- [Work required] Repeat exactly, please, the opening lines of the data below, through and including the line where "Zukunftsforum (501, 246)" sits.

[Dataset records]

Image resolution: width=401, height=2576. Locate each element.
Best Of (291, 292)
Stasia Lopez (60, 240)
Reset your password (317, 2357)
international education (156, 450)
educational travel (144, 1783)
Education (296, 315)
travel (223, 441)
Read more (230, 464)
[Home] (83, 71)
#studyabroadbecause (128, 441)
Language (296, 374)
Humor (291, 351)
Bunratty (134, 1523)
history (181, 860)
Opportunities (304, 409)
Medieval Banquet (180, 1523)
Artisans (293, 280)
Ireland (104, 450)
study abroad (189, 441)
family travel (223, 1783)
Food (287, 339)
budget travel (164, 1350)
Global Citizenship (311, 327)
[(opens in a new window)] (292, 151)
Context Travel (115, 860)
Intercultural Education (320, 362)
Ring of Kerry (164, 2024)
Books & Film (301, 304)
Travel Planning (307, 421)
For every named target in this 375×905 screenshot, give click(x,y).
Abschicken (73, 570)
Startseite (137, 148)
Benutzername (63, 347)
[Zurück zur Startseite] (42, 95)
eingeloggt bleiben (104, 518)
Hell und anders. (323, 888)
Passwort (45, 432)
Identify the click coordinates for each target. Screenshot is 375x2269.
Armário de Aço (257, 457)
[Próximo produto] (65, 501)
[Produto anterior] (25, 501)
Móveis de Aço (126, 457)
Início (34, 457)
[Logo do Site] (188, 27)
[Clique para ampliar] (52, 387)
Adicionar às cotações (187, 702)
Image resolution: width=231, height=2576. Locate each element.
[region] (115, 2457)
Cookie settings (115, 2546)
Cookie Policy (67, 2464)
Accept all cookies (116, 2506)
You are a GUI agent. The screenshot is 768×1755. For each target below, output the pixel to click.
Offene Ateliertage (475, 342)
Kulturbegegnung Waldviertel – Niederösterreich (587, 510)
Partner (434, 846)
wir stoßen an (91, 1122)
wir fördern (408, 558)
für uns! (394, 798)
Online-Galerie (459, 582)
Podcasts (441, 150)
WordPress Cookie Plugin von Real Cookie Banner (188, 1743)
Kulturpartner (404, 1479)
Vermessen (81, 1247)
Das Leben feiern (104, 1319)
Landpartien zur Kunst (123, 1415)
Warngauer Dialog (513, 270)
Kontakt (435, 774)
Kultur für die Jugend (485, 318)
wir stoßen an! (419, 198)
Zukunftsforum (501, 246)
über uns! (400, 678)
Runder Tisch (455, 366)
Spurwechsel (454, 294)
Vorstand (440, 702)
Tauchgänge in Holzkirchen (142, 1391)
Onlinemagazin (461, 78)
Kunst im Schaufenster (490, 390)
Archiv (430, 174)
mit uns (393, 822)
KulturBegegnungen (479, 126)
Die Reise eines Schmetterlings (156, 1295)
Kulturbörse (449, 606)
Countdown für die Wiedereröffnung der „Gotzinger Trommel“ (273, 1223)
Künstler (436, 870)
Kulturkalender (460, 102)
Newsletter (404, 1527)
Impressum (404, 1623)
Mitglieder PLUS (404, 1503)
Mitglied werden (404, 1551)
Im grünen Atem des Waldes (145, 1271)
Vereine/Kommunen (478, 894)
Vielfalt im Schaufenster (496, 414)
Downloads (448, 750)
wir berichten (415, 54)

- [Result]
Image resolution: width=401, height=2576. Locate each element.
Best Of (291, 292)
Stasia Lopez (60, 240)
Reset your password (317, 2357)
international education (156, 450)
educational travel (144, 1783)
Education (296, 315)
travel (223, 441)
Read more (230, 464)
[Home] (83, 71)
#studyabroadbecause (128, 441)
Language (296, 374)
Humor (291, 351)
Bunratty (134, 1523)
history (181, 860)
Opportunities (304, 409)
Medieval Banquet (180, 1523)
Artisans (293, 280)
Ireland (104, 450)
study abroad (189, 441)
family travel (223, 1783)
Food (287, 339)
budget travel (164, 1350)
Global Citizenship (311, 327)
[(opens in a new window)] (292, 151)
Context Travel (115, 860)
Intercultural Education (320, 362)
Ring of Kerry (164, 2024)
Books & Film (301, 304)
Travel Planning (307, 421)
For every named target in this 375×905 screenshot, give click(x,y).
Abschicken (73, 570)
Startseite (137, 148)
Benutzername (63, 347)
[Zurück zur Startseite] (42, 95)
eingeloggt bleiben (104, 518)
Hell und anders. (323, 888)
Passwort (45, 432)
Identify the click coordinates for each target. Screenshot is 375x2269.
Armário de Aço (257, 457)
[Próximo produto] (65, 501)
[Produto anterior] (25, 501)
Móveis de Aço (126, 457)
Início (34, 457)
[Logo do Site] (188, 27)
[Clique para ampliar] (52, 387)
Adicionar às cotações (187, 702)
Image resolution: width=231, height=2576. Locate each element.
[region] (115, 2457)
Cookie settings (115, 2546)
Cookie Policy (67, 2464)
Accept all cookies (116, 2506)
You are a GUI agent. The screenshot is 768×1755. For each target below, output the pixel to click.
Offene Ateliertage (475, 342)
Kulturbegegnung Waldviertel – Niederösterreich (587, 510)
Partner (434, 846)
wir stoßen an (91, 1122)
wir fördern (408, 558)
für uns! (394, 798)
Online-Galerie (459, 582)
Podcasts (441, 150)
WordPress Cookie Plugin von Real Cookie Banner (188, 1743)
Kulturpartner (404, 1479)
Vermessen (81, 1247)
Das Leben feiern (104, 1319)
Landpartien zur Kunst (123, 1415)
Warngauer Dialog (513, 270)
Kontakt (435, 774)
Kultur für die Jugend (485, 318)
wir stoßen an! (419, 198)
Zukunftsforum (501, 246)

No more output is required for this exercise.